При всей карикатурности этого эпизода он, видимо, в биографии Нины Королевой не случаен. И не вполне типичен для “шестидесятников”. Те очищали “человеческое лицо” коммунизма от гримас “культа личности”, сначала отступаясь от Сталина и держась за Ленина, и уж потом — от Ленина. Королева же отреклась от Ленина сразу. Может быть, и по случайным детским ассоциациям: Ленин чего-то там делал на балконе у Кшесинской, а Кшесинская чего-то там капризничала с экстерьерами вокруг своего особняка. И потом, Ленин в полемике так груб и неприятен, что Королева, прирожденный филолог, не могла стерпеть.
А Сталин?
Засекреченный корабль, на котором в 1941 году командование Балтфлота пыталось спасти гарнизон укрепрайона с эстонского островка и на котором пропал поклявшийся драться с гитлеровцами до последней капли крови кавторанг Ашкадаров, — корабль этот вообще-то назывался “Иосиф Сталин”. Надо ли было поминать это имя в стихах, чтобы потом вымарывать — в зависимости от конъюнктуры? И то и другое невыносимо. Но, увы, неизбежно — если уж писать правду. Она и поминала.

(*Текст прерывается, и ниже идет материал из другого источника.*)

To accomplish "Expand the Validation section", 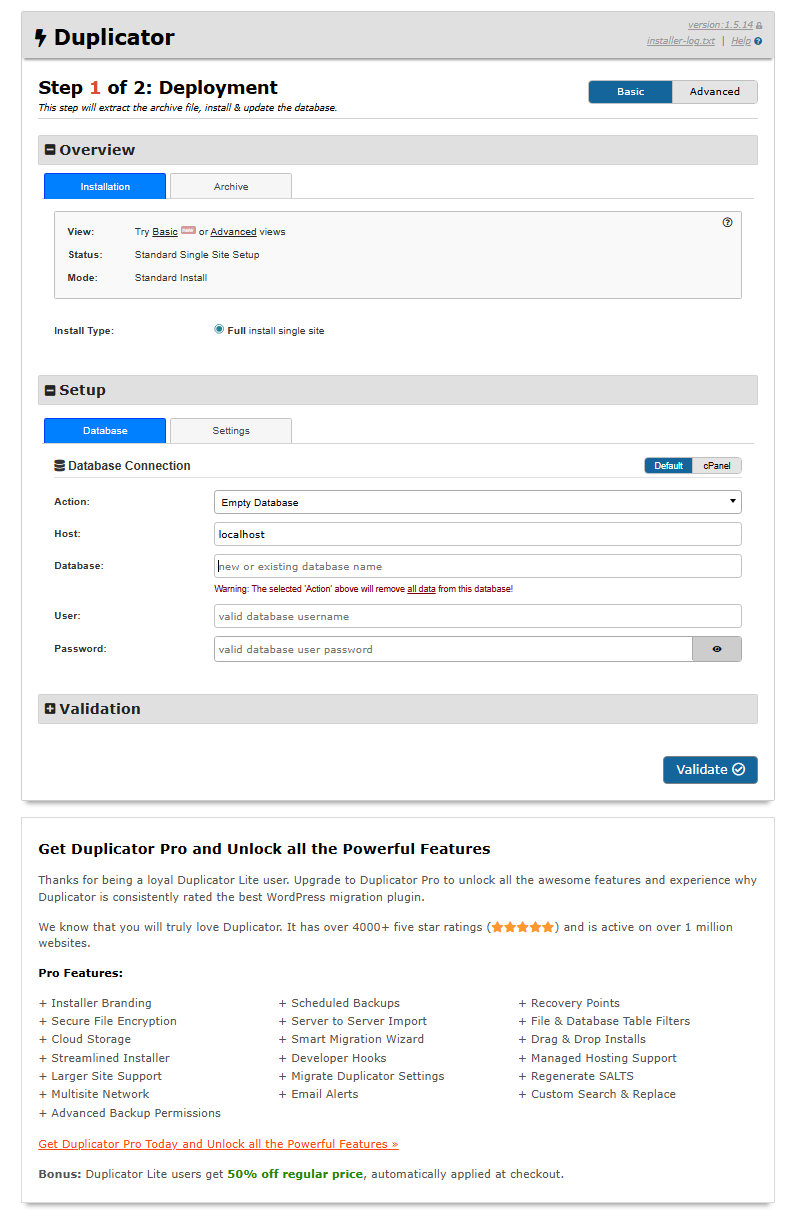I will pos(50,709).
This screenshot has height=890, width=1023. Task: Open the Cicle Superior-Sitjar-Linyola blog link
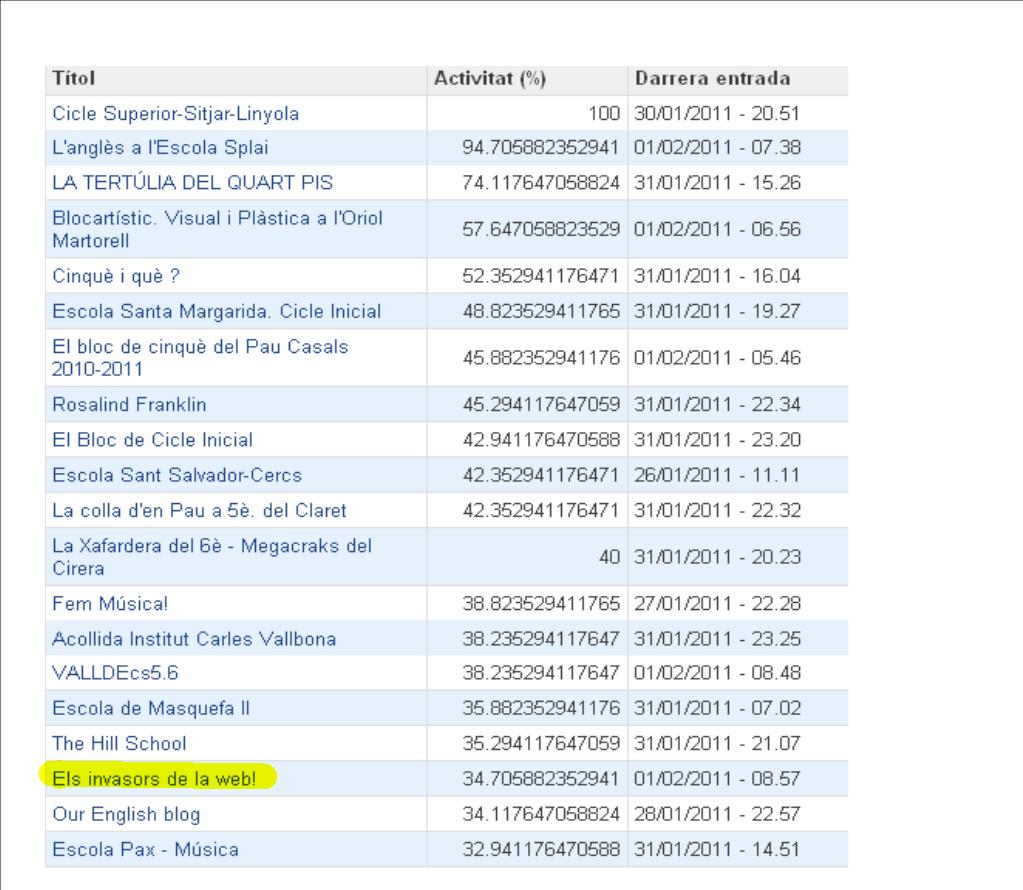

Все это никак не отменяет крутой ненависти ленинградки Королевой к культу личности, но помогает понять, почему ненависть отсчитывается у нее не от Сталина, а от Ленина, то есть не столько от 1937-го, сколько от 1918 года.
Еще одно любопытное следствие такого отсчета: угодив в “монархистки” и общаясь с такими московскими корифеями антисталинизма, как Борис Слуцкий и Владимир Корнилов, убеждения которых ни в какой монархизм не лезли, — Нина Королева должна была как-то свести все эти концы… что при комиссарском великодушии Слуцкого и корниловском чувстве юмора оказалось не так уж трудно, тем более что к обоим поэтам Нина Королева относилась с огромным уважением и в общем отрицании тоталитарного режима была с ними вполне солидарна. Как-то, в общем, разобралась.
Надо было разобраться и со “своими”.
“Шестидесятники” Питера, как и их московские сверстники, возросли на общем отрицании того, что им “досталось”. В ту пору это чудище еще не обрело международной дефиниции в виде “тоталитаризма” и жило под двумя псевдонимами: в светлом будущем — коммунизм, в героическом настоящем — социализм. До “тоталитаризма” надо было еще дойти умом и духом, для этого надо было сличить родимый режим с гитлеровским, то есть переступить ту грань, что пролегла в войну между ленинградскими девочками, которым кричали блокадные дети (“Хлеба! Сухариков!”), и немецкими артиллеристами, в отмеренный ночной час начинавшими обстрел города (“Разбудим ленинградских девочек!”).
Переступить эту грань девочка, записавшаяся во Дворец пионеров имени товарища Жданова, не могла. Соединить светлое будущее с аховым настоящим — тоже. Спасительная формула пришла оттуда же, откуда нагрянуло нашествие (а за сто лет до того оттуда же — учение Маркса) — из Европы: надо было коммунизму и социализму придать человеческое лицо.
На этом и выстроилось послевоенное поколение, по календарному признаку оглашенное “шестидесятниками”, по сути же — последние идеалисты, одержимые любовью и ненавистью.
Любовью — к человечеству, к людям, к правде-справедливости.
Ненавистью — ко всему, что мешает человечеству, давит его порыв к справедливости, делает людей рабами…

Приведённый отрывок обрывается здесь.